I hope one day soon we'll find the cure for this disease. Right now the only available treatment that I know of are drugs which merely improve intellectual performance in some patients but death generally comes within eight to 12 years of the diagnosis.
Thank you for that one.
I have no doubt that she will follow him shortly afterwards. You can easily see her complete love and adoration of Ronnie in pictures like the ones in replies #41 and #62. God blessed them with a wonderful marriage.
Eight to 12 years, huh? Well, from this article then, it sounds like he is near the end of that range and beyond....

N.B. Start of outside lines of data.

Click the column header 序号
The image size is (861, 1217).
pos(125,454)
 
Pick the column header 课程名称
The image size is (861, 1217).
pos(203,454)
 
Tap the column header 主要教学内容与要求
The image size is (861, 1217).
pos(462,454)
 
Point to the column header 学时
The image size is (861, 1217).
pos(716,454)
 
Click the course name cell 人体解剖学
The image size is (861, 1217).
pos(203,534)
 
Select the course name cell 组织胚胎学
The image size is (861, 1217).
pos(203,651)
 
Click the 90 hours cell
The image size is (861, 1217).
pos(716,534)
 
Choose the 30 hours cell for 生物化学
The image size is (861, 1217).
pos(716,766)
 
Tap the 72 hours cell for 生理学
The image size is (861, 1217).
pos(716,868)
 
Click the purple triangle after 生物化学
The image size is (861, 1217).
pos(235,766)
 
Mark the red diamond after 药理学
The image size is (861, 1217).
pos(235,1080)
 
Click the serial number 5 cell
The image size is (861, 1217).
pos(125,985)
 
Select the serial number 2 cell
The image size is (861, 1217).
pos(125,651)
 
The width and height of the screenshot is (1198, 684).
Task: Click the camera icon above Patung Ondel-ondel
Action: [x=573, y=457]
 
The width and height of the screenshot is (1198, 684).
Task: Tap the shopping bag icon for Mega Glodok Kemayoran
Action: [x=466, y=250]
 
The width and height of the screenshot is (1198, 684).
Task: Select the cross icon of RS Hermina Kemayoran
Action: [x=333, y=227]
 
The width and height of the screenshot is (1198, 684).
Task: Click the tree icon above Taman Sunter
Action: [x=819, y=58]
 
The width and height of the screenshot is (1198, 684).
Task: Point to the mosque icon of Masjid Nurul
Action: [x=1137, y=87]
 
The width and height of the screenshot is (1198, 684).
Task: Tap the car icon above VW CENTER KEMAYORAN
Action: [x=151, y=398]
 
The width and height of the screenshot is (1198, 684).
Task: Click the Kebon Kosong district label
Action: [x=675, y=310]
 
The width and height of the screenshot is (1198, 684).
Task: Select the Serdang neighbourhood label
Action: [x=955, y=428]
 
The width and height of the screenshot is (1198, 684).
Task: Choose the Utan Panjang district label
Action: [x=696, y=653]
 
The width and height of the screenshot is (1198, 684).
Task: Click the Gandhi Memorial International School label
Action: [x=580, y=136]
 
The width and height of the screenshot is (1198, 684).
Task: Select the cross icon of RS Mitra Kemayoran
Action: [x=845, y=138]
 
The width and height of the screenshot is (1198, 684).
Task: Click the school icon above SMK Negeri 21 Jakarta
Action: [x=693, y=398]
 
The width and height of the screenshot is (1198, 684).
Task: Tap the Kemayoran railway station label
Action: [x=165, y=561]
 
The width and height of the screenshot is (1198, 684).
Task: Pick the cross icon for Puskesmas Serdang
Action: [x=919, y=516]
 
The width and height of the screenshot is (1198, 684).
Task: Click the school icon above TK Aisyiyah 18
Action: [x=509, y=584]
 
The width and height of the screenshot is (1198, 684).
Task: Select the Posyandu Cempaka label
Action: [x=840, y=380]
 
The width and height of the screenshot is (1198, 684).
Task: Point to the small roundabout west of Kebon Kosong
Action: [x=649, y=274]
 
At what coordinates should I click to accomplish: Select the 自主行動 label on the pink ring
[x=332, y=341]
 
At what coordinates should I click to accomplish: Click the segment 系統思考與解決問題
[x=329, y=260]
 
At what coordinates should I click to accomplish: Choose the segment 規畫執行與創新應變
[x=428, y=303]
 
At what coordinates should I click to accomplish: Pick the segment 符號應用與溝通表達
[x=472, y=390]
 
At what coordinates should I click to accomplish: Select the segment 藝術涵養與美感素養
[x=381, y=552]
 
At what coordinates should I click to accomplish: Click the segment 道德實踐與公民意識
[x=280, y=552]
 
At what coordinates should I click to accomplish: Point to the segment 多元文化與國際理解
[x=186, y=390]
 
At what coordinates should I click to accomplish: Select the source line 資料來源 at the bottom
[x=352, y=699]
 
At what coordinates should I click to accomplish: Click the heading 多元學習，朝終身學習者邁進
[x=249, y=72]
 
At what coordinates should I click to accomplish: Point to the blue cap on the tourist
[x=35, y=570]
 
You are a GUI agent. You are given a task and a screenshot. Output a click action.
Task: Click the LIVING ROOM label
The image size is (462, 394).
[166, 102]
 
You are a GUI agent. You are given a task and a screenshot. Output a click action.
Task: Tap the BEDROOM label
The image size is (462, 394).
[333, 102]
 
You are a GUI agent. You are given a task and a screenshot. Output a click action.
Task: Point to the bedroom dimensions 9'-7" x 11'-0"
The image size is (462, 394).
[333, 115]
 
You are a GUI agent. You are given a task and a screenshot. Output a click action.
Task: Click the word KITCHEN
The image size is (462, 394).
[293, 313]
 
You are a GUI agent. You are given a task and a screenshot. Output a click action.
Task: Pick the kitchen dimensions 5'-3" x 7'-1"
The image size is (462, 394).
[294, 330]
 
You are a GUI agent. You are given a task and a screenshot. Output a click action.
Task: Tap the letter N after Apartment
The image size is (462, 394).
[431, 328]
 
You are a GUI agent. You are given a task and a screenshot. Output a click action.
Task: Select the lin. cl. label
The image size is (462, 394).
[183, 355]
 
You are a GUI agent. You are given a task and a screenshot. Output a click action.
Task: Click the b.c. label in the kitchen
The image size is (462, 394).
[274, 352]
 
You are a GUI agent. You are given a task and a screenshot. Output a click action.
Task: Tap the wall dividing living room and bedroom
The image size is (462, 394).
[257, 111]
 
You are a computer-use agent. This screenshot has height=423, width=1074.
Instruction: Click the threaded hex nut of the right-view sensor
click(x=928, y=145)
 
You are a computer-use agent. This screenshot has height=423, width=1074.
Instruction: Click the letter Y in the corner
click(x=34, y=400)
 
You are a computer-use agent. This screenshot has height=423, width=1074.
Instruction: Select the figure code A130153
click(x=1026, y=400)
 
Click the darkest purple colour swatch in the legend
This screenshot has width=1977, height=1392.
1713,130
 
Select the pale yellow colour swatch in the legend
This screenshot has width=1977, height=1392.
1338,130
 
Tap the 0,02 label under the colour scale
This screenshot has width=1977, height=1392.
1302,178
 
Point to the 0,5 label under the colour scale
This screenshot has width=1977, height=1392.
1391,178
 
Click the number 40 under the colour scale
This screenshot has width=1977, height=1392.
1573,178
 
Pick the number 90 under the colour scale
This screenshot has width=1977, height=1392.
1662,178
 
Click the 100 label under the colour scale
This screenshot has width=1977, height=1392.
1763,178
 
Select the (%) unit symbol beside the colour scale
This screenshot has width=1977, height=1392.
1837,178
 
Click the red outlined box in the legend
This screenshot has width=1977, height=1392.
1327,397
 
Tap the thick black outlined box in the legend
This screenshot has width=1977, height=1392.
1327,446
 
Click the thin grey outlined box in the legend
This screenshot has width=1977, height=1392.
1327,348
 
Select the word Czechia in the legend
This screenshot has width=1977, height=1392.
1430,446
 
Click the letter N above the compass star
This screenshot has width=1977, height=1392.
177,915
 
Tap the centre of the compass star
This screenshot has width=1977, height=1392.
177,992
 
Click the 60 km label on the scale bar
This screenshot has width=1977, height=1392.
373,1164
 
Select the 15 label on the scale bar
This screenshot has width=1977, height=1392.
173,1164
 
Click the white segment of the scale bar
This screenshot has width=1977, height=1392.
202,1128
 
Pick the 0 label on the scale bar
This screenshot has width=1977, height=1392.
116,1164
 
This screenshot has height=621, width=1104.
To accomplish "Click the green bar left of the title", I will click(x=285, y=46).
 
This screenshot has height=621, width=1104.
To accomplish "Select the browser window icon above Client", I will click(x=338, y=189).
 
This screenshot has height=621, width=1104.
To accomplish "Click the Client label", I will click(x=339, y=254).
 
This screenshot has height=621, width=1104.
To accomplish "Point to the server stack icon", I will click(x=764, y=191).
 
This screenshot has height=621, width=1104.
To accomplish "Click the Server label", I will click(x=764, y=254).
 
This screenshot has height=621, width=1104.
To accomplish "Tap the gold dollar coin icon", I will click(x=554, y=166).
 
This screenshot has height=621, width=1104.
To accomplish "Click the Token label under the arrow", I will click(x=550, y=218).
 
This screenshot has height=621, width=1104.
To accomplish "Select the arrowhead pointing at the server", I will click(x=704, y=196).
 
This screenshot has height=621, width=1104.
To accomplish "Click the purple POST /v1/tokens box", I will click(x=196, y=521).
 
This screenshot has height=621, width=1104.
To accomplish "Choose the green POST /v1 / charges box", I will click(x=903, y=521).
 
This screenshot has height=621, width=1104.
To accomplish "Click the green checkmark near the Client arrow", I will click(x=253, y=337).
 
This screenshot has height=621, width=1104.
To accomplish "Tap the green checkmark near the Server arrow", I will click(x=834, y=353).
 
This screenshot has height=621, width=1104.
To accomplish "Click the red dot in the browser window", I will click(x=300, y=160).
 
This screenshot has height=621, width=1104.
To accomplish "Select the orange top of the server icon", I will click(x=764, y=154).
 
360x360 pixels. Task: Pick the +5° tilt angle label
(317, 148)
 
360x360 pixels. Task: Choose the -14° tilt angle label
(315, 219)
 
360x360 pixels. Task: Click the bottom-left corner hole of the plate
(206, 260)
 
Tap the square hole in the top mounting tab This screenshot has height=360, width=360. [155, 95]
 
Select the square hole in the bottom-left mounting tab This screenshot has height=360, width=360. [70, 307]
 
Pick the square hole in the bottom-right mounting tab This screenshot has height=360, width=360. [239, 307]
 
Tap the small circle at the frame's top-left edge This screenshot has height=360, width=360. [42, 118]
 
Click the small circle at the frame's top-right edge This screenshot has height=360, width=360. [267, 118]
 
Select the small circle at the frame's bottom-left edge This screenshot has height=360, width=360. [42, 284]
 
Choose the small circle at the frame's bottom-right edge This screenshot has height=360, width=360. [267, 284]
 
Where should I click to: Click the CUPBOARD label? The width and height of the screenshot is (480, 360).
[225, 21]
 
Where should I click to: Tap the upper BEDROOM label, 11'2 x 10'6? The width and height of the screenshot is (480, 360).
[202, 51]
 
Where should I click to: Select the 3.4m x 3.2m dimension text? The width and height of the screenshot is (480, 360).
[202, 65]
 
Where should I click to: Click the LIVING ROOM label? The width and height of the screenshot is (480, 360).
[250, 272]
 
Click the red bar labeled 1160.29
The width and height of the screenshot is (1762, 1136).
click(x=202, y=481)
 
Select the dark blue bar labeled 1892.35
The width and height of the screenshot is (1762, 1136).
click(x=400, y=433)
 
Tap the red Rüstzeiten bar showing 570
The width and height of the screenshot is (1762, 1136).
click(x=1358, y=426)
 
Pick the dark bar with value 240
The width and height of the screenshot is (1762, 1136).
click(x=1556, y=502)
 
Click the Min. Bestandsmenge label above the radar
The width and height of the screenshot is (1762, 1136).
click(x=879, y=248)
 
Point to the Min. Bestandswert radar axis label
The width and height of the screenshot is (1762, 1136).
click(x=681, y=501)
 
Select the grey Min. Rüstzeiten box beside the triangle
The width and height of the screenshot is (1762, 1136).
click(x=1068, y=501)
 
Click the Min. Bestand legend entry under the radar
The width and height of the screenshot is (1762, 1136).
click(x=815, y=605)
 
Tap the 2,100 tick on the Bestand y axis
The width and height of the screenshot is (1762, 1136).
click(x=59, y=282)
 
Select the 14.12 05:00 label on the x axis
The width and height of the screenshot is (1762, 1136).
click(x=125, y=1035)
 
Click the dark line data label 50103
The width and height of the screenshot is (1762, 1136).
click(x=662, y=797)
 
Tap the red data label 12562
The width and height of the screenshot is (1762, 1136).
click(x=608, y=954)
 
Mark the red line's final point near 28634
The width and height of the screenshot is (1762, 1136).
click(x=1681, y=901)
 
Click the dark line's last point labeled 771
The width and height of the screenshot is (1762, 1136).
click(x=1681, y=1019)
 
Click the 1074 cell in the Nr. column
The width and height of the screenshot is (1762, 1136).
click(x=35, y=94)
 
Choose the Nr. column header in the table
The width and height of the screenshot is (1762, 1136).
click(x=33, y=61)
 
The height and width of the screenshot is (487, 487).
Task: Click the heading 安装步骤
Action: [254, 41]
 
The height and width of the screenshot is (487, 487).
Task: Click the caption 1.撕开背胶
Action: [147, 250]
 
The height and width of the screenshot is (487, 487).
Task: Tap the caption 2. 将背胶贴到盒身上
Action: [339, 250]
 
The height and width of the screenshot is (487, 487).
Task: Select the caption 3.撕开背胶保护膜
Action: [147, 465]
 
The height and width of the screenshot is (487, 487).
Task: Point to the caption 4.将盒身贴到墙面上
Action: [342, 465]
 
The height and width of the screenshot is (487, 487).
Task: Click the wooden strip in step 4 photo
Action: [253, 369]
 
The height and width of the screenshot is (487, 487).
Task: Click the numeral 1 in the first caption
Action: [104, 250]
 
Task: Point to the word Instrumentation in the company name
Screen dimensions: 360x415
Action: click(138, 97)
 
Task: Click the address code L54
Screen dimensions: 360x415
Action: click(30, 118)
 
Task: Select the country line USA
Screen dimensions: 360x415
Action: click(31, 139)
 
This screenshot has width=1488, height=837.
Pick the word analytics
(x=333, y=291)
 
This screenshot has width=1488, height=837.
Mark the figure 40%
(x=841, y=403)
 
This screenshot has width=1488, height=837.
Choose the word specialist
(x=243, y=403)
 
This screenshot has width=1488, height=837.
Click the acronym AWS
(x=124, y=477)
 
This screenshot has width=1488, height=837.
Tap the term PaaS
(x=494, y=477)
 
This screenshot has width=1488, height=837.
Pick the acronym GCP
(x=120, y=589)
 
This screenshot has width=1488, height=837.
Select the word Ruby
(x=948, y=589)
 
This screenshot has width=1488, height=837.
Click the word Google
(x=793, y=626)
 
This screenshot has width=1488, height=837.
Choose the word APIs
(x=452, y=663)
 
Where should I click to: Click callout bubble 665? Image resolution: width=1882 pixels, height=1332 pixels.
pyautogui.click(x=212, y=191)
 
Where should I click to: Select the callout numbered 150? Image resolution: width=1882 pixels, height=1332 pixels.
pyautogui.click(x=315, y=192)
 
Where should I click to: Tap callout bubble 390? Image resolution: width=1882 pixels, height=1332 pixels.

Reagans descent into Alzheimers was remarkably rapid after he left the White House in 1989 and soon became impossible to conceal.
Michael said Reagans great ally, Margaret Thatcher, was guest of honour at a birthday party for him in 1993.
I know that there is an article just posted on FR here that concerns the stem cell research and the promise it may hold for Alzheimer's patients. Too late for Ronald Reagan, but maybe it can help future Alzheimer's victims.
"At the launch of the battleship USS Ronald Reagan last year..." We have a battleship? News to me...
Were not like every family I was at boarding school from the age of five, so Im seeing him more than I used to. Its the way our family works, by appointment its always been by appointment.
How sad.
Yes, I too dreaded that the Clintons would be hosting the State Funeral. PIAPS would have pushed the body into the grave with a nasty smirk on her face.
Now we can be comforted that the outpouring of love from the American people will be honored by a president and first lady who genuinely loved the man, too. It will be handled with tact, good taste, and sincerity, character traits the Clintons have never possessed.
That is nothing for you to worry about, Mrs. Reagan. He will be remembered as one of the great leaders of the 20th century, and his place in history will perpetually be one of honor and immense respect.
His detractors, if remembered at all (which is doubtful), will be only a hackling crowd of wannabe, has-beens nipping at the heels of greatness, never able to attain it themselves. They will be remembered only for being in the great man's shadow, never for anything they have done on their own.